细胞周期失调控影响肿瘤细胞增殖。我们首次发现miR-424-5p在食管鳞癌中高表达，且具有促癌作用。预实验表明：食管鳞癌中，miR-424-5p表达随细胞周期进程改变；通过调控靶基因Npm1及Wee1表达，促进细胞跨越细胞周期检测点，加速细胞增殖。然而，食管鳞癌中miR-424-5p高表达，且表达随细胞周期进程变化原因未明，推测与转录调控及转录后修饰相关；其对靶基因的调控存在细胞异质性，推测有其他非编码RNA作为ceRNA影响其功能。为了验证这一以miR-424-5p为核心，由转录因子、靶基因和ceRNA等构成的细胞周期调控网络，我们将从动物-细胞-分子三个层次，体内外观察miR-424-5p表达对食管鳞癌增殖的影响；阐明其在食管鳞癌中高表达的原因；明确miR-424-5p及ceRNA对靶基因表达和细胞周期进程的调控。本课题将揭示细胞周期调控的新机制，为寻找食管鳞癌预后分子标志物奠定基础。

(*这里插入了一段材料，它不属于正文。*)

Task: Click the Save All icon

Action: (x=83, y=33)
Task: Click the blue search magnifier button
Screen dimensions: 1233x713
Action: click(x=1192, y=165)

Deregulation of cell cycle plays an important role in tumor cell proliferation. We found that miR-424-5p was overexpressed and might function as an oncogene in esophageal squamous cell carcinomas (ESCCs), but the specific mechanism has not been determined. Preliminary experiments showed that expression of miR-424-5p was up-regulated in ESCCs and varied along with cell cycle progression, which further down-regulated the expression of targeted genes Npm1 and Wee1 and promoted cell cycle progression and cell proliferation. However, the reason why miR-424-5p was up-regulated in specific cell cycle of ESCC cells has not been determined, which might be due to transcriptional regulation and post-transcriptional modification of miR-424-5p per se. And miR-424-5p exhibited heterogeneity in regulating target genes’ expression, probably because of the effect of other non-coding RNAs as competing endogenous RNAs (ceRNAs). In order to reveal the cell cycle regulation network composed of transcription factor, miR-424-5p, target coding genes, and non-coding RNAs functioning as ceRNAs in this study, we plan to observe the effect of miR-424-5p in ESCC proliferation in vitro and in vivo, identify factors inducing high miR-424-5p expression in ESCCs, and illuminate the specific role of miR-424-5p and ceRNA in regulating target genes’ expression and cell cycle progression. The study would provide an alternative mechanism to understand the ESCC cell cycle regulation, and lay foundation for the identification of useful ESCC prognostic molecular markers.